Rituals surrounding Apophis continued through the Late Period, in which they seem to be taken more seriously than they were previously, and on through the Roman Period. These rituals, in which the people struggled alongside the gods against the forces of darkness, were not particular only to Apophis. The festivals celebrating the resurrection of Osiris included the entire community who participated as two women, playing the parts of Isis and Nephthys, called on Osiris to wake and return to life.At the king's Sed Festival, and others, participants played the parts of the armies of Horus and Set in mock battles re-enacting the victory of Horus (order) over Set (chaos). At Hathor 's festival, people were encouraged to drink to excess in re-enacting the time of disorder and destruction when Ra sent Sekhmet to destroy humanity but then repented. He had a large vat of beer, dyed red, set down in Sekhmet's path at Dendera, and she, thinking it was blood, drank it, became drunk, and passed out.When she woke, she was the gentle Hathor who then restored order and became a friend to humanity.
Set Defeated by Horus

Set Defeated by Horus

These rituals encouraged the understanding that human beings played an important role in the workings of the universe. The sun was not just an impersonal object in the sky which appeared to rise every morning and set each evening but was imbued with character and purpose: it was the barge of the sun god who, throughout the day, ensured the continuation of life and, at night, required the prayers and support of the people to ensure they would see him the next day. The rituals surrounding the overthrow of Apophis represented the eternal struggle between good and evil, order and chaos, light and darkness, and relied upon the daily attention and efforts of human beings to succeed. Humanity, then, was not just a passive recipient of the gifts of the gods but a vital component in the operation of the universe.

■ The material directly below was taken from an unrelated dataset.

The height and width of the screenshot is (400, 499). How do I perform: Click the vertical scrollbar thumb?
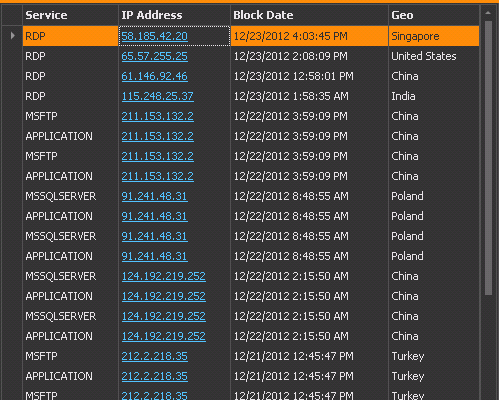tap(488, 158)
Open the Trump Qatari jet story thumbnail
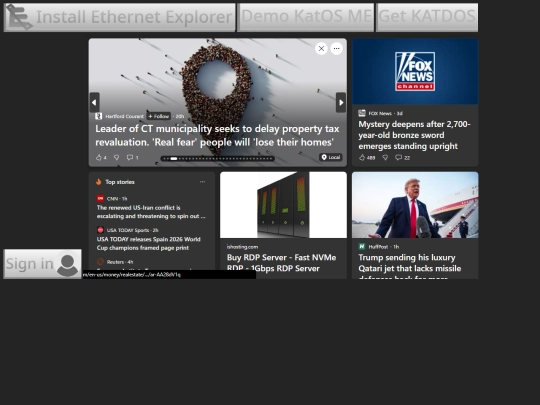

This understanding was maintained, and these rituals observed, until the rise of Christianity in the 4th century CE. At this time, the old model of humanity as co-workers with the gods was replaced by a new one in which human beings were fallen creatures, unworthy of their deity, and utterly dependent upon their god's son and his sacrifice for their salvation. Humans were now considered recipients of a gift they had not earned and did not deserve, and the sun lost its distinct personality and purpose to become another of the Christian god's creations. Apophis, however, would live on in Christian iconography and mythology, merged with other deities such as Set and the benign serpent Sata, as the adversary of God, Satan, who also worked tirelessly to overturn divine order and bring chaos.